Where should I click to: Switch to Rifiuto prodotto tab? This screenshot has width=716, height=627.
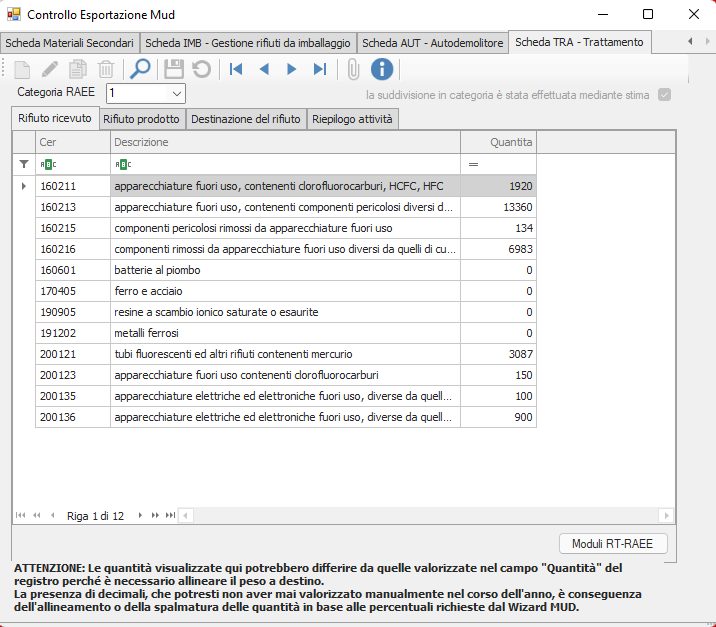141,119
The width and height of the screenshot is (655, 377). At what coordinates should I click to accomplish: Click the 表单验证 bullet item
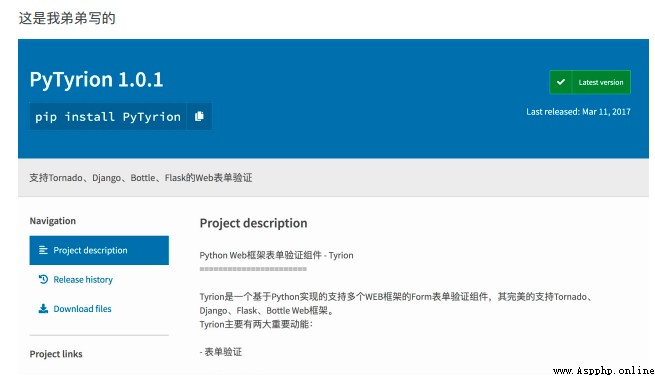point(221,352)
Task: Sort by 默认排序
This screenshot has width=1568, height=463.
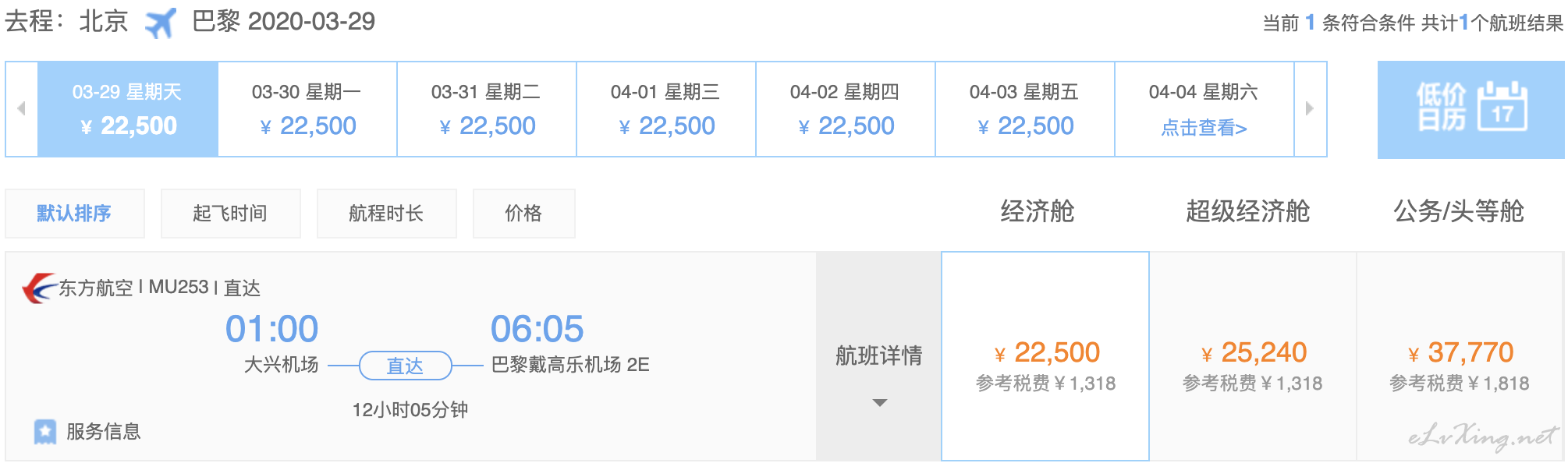Action: 75,213
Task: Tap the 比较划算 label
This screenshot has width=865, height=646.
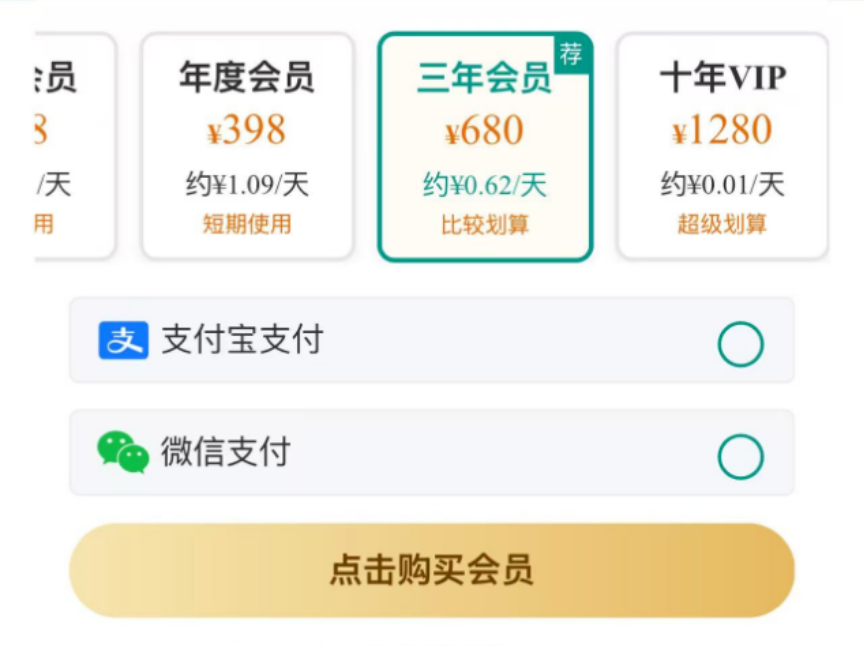Action: click(x=484, y=225)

### PROMPT
Gather each line in the entries above where the string "Task" is found.

### ANSWER BELOW
Task: Sort by 默认排序
Task: Tap the 比较划算 label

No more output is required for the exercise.